## WHAT THE TASK REQUIRES
Counting only lines below that contain the string "agent", give the total as a single number.
DATASET ENTRIES section start
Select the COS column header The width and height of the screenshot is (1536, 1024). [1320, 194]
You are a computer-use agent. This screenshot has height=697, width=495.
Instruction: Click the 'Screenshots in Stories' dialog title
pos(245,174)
DATASET ENTRIES section end
DATASET ENTRIES section start
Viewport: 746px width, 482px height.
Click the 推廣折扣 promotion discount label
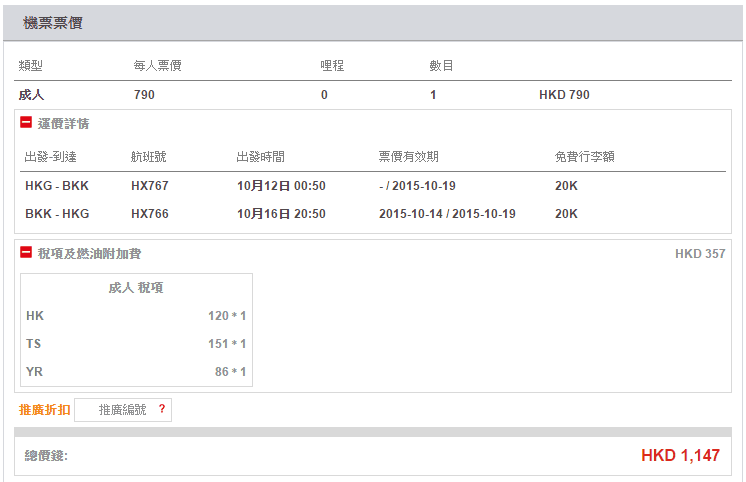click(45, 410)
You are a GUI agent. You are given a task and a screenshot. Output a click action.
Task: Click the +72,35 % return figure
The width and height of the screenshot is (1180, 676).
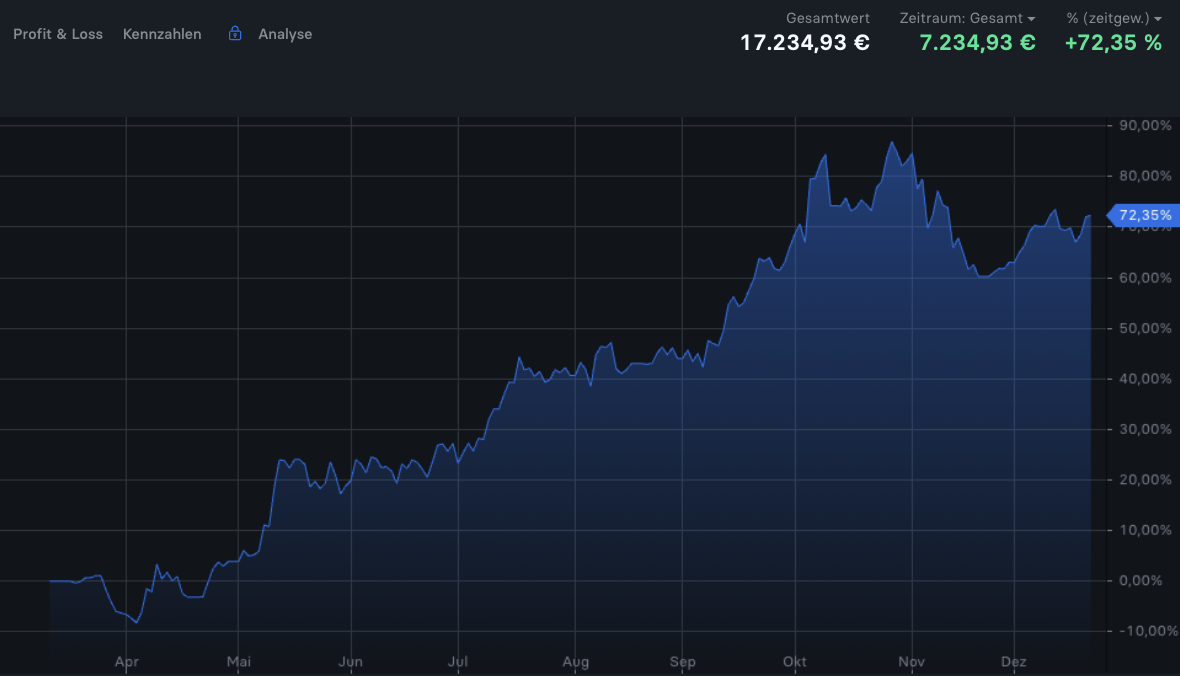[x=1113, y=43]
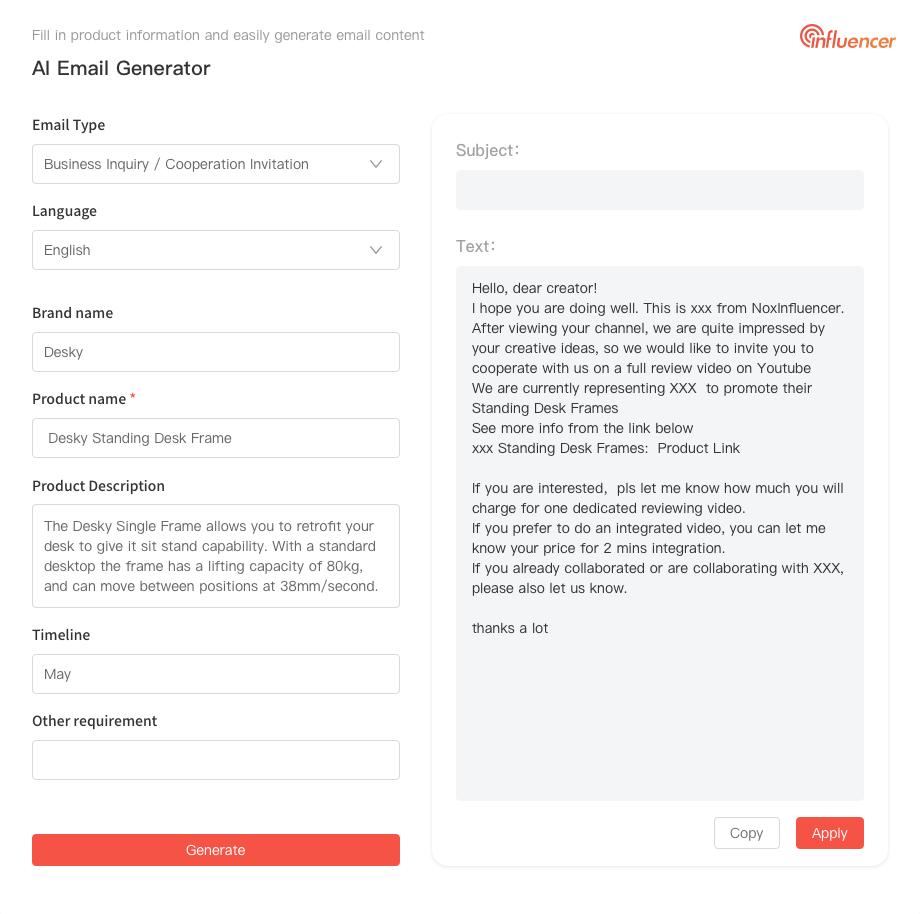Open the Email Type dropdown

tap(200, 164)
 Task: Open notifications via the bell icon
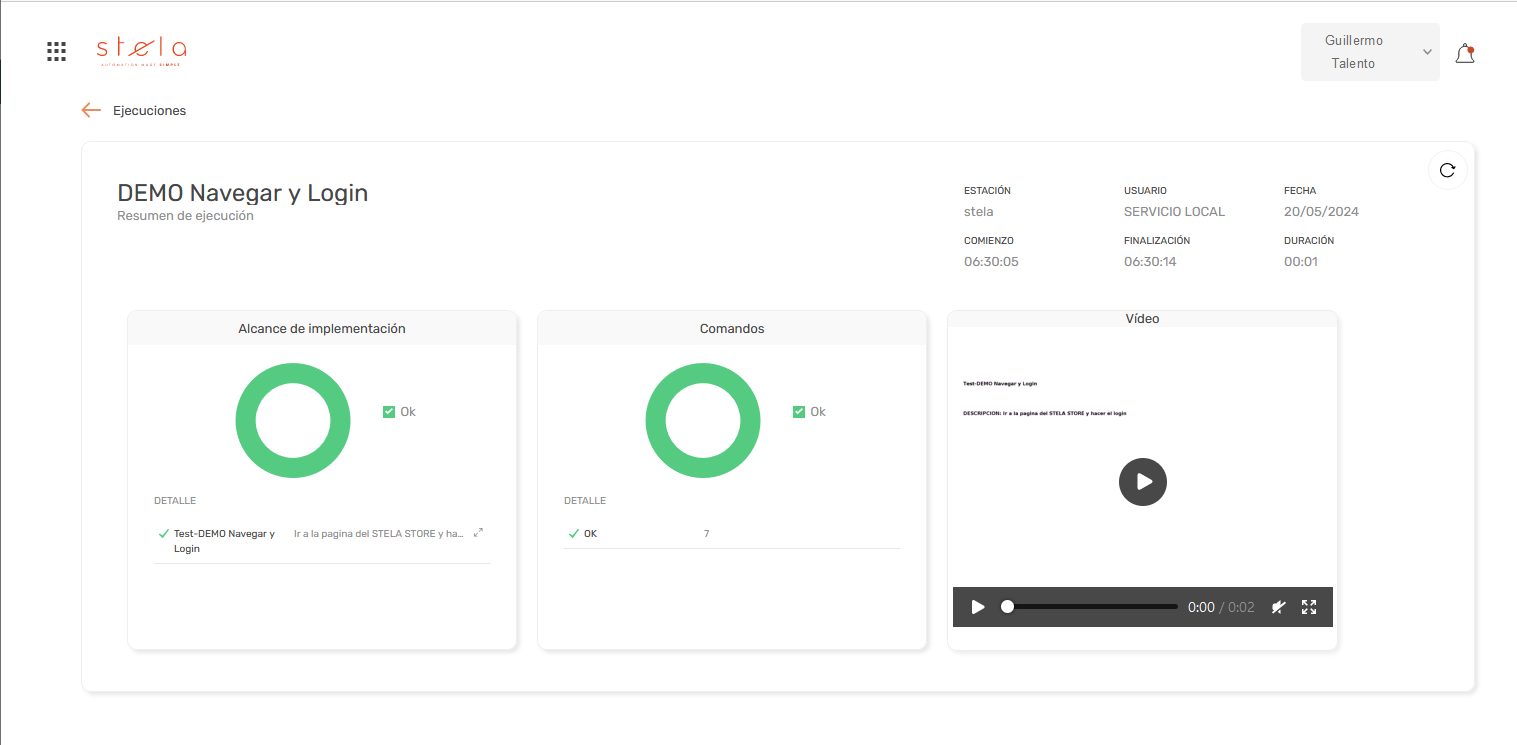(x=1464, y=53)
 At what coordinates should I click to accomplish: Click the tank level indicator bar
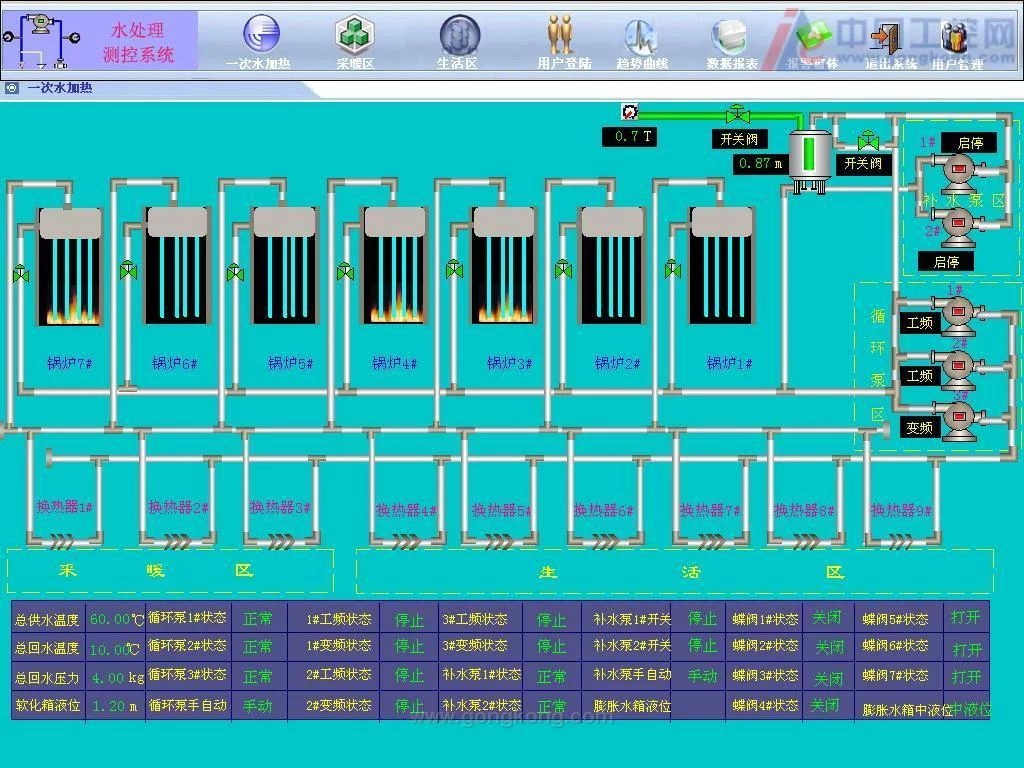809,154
DATASET ENTRIES section end
DATASET ENTRIES section start
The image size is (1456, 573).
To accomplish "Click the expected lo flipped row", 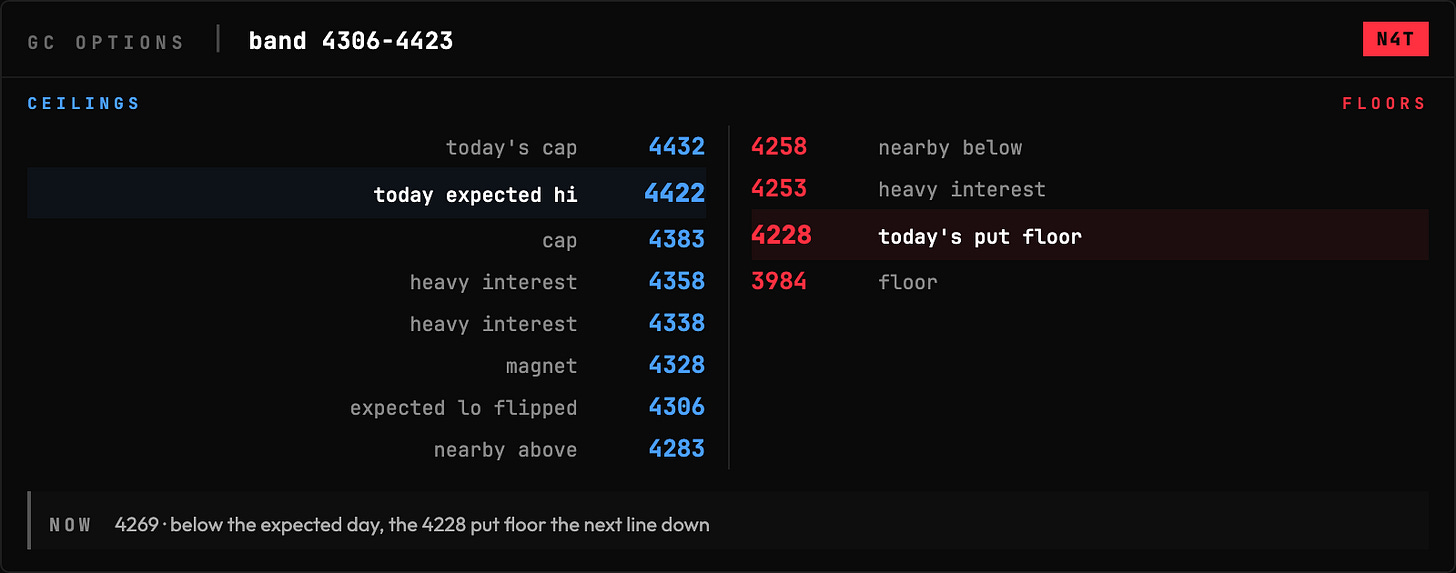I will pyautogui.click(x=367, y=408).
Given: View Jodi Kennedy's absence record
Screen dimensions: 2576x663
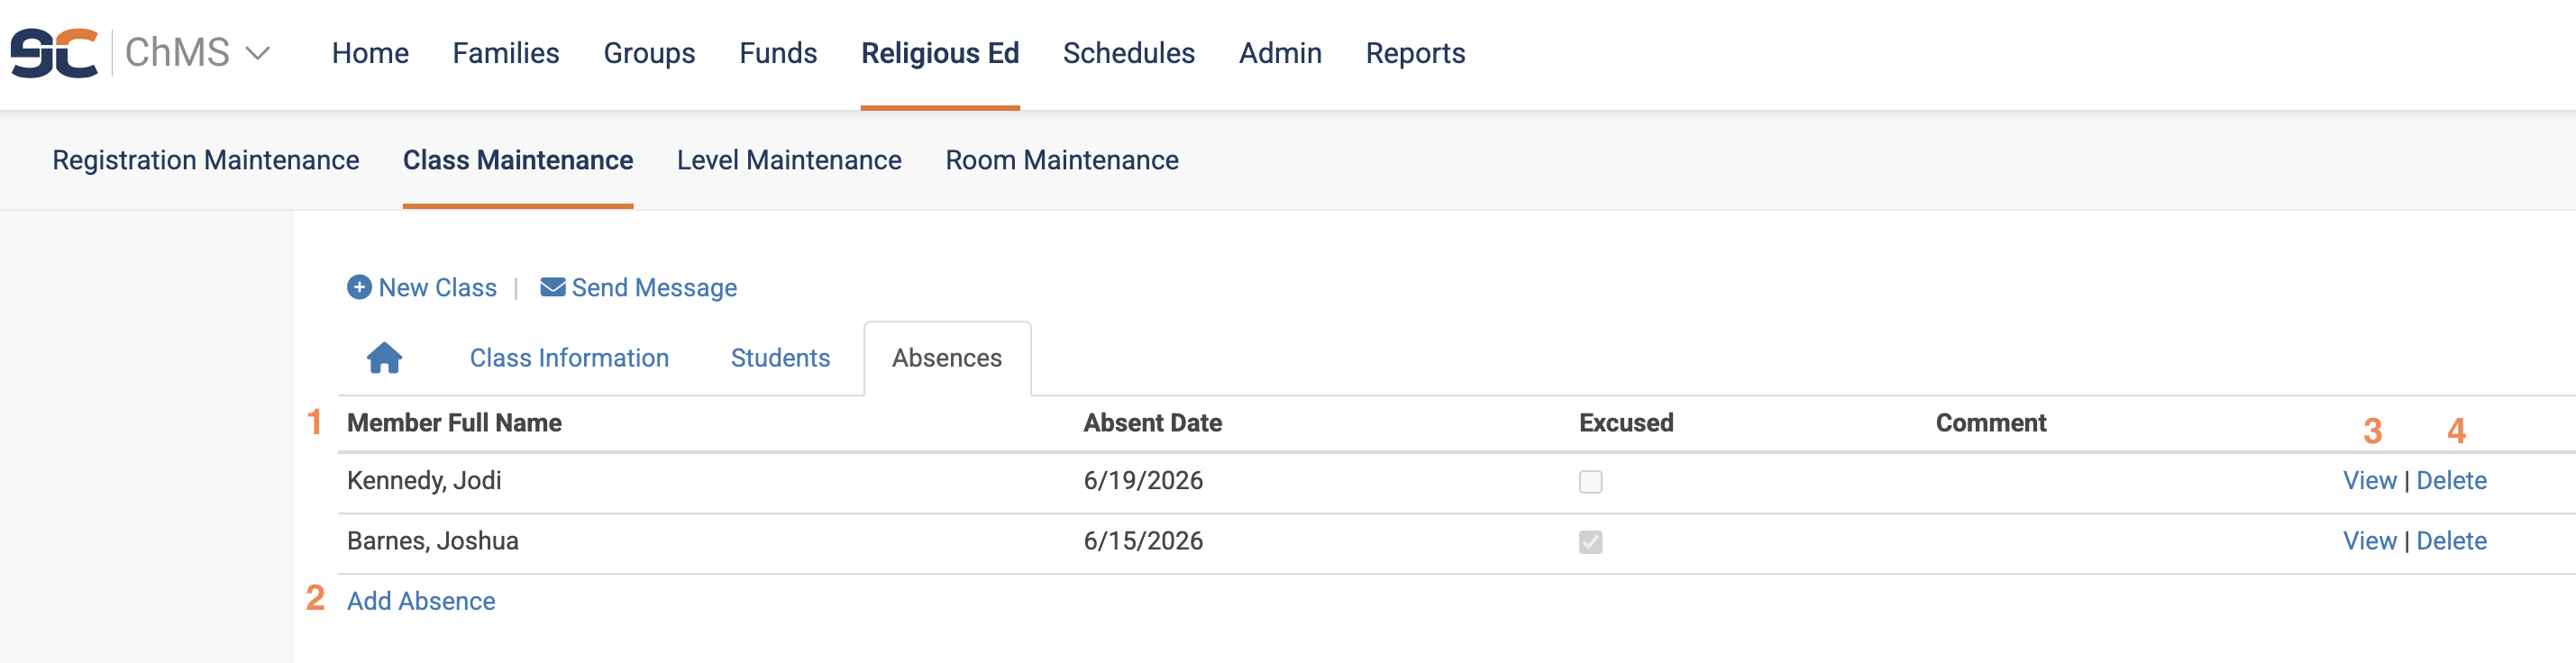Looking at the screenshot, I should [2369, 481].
DATASET ENTRIES section end
## OUTPUT OF THE TASK
2